PUBLISHED : Friday, 10 March, 2017, 8:38pm
UPDATED : Friday, 10 March, 2017, 10:52pm

R&F Properties, the Chinese developer, has posted a 5 per cent rise in annual net profit for 2016, helped by strong property prices on the mainland before cooling measures were introduced in many cities late last year.

The Guangzhou firm, which is also developing residential projects in Australia and Malaysia, said it is planning further expansions into new destinations abroad following robust sales of its properties in Brisbane, particularly.

R&F recorded a net profit of 7.1 billion yuan (US$1.03 billion) last year, up from 6.7 billion yuan in 2015, according to its latest figures published on Friday.

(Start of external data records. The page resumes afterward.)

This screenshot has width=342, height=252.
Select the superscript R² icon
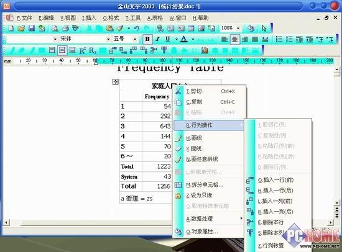click(83, 50)
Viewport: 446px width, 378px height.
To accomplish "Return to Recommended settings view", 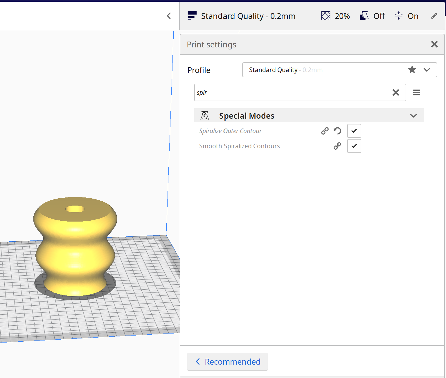I will pyautogui.click(x=227, y=362).
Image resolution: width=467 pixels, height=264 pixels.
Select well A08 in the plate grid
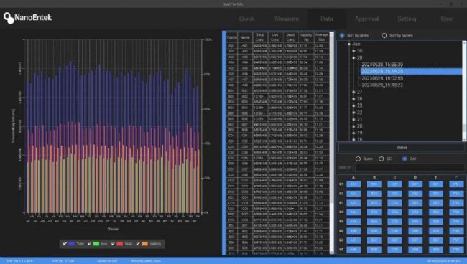[353, 250]
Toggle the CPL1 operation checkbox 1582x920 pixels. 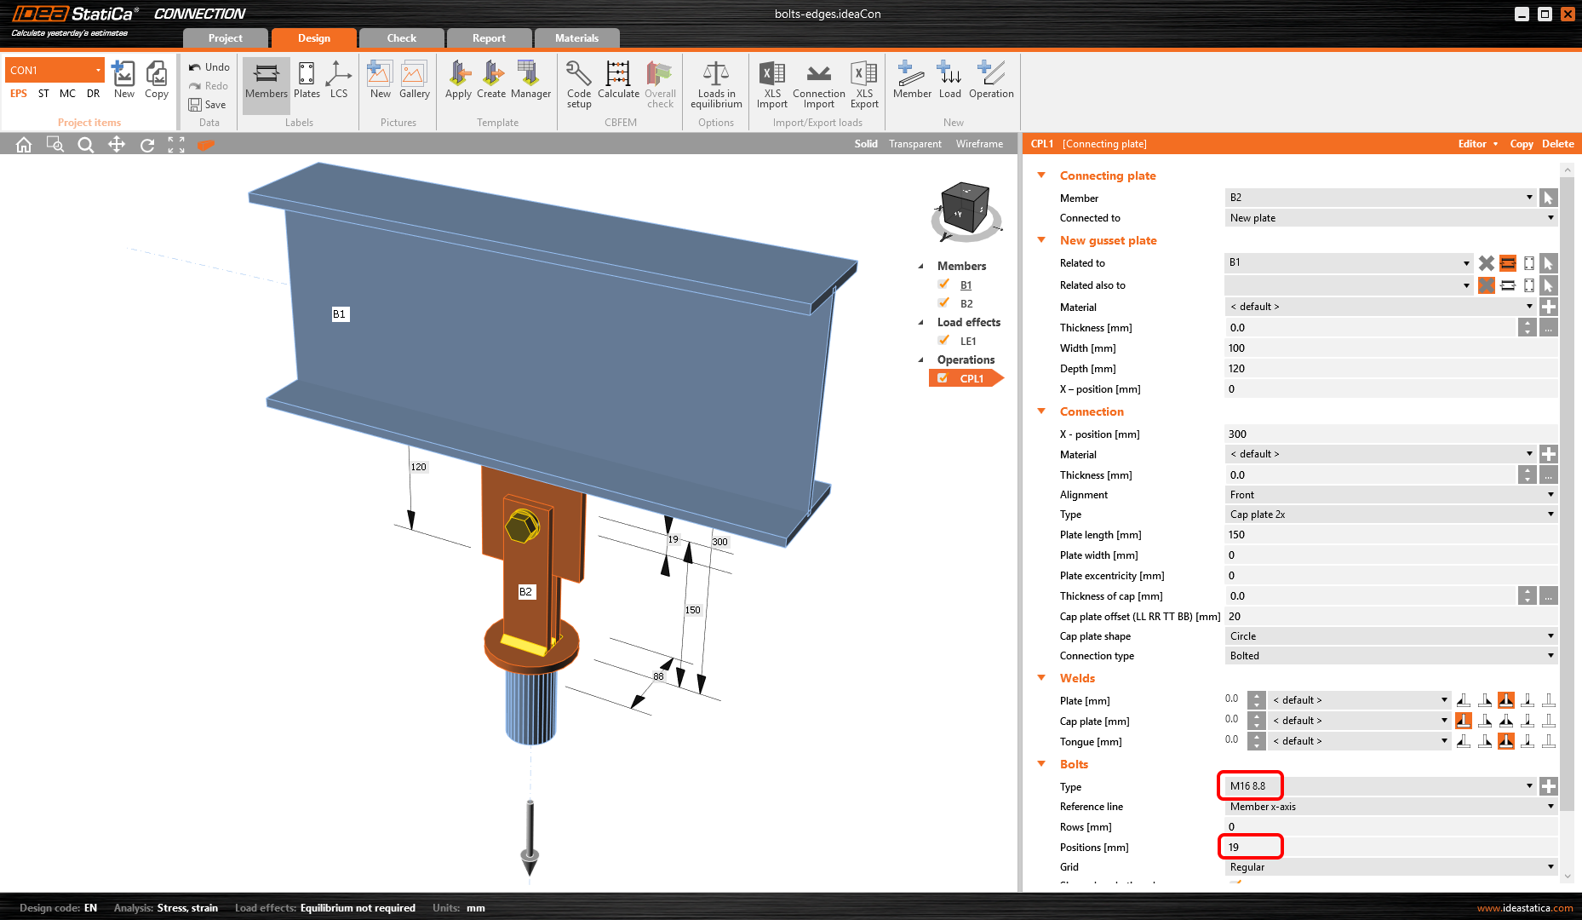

With financing in place and completion of several land acquisitions, we are optimistic about the outlook of the industry and hence have set a contracted sales target of 73 billion yuan for 2017

Revenues enjoyed a robust 21 per cent growth to 53.7 billion yuan, with contracted sales rising 12 per cent to an all-time-high of 60.9 billion yuan.

Its shares closed up 1.9 per cent at HK$12.1 in Hong Kong on Friday, and have now risen 29.2 per cent this year. The company is waiting for a mainland listing to be approved.

New home prices in China surged 12.4 per cent in 2016, the fastest rate since 2011. But since October, many local authorities have been rolling out tightening measures, including restricting mortgage loans and cracking down on developers who were overbuilding on cheap financing.

However, analysts still expect home prices to rise a median 5 per cent in the first half of the year and 2 per cent for the full year, according to a Reuters poll.

R&F’s chairman Li Sze-lim said he has now set an aggressive 30 per cent growth target for its 2017 contracted sales, adding its presence in a diversified group of cities has make it resilient in the face of local cooling policies.

“With financing in place and completion of several land acquisitions, we are optimistic about the outlook of the industry and hence have set a contracted sales target of 73 billion yuan for 2017,” said Li.

In 2016, the company bought five million square metres of land at an average price of 3,500 yuan per square metre.

R&F is also one of the most active Chinese developers overseas. Last year, it recorded 763 million yuan’s worth of contracted sales in Johor Bahru in Malaysia and another 791 million yuan’s worth from high-end apartment sales in Brisbane.

The company plans to launch another two projects, in Brisbane and Melbourne.

“The group will continue to seek selective offshore opportunities that provides attractive long-term strategic benefits and returns,” the chairman said.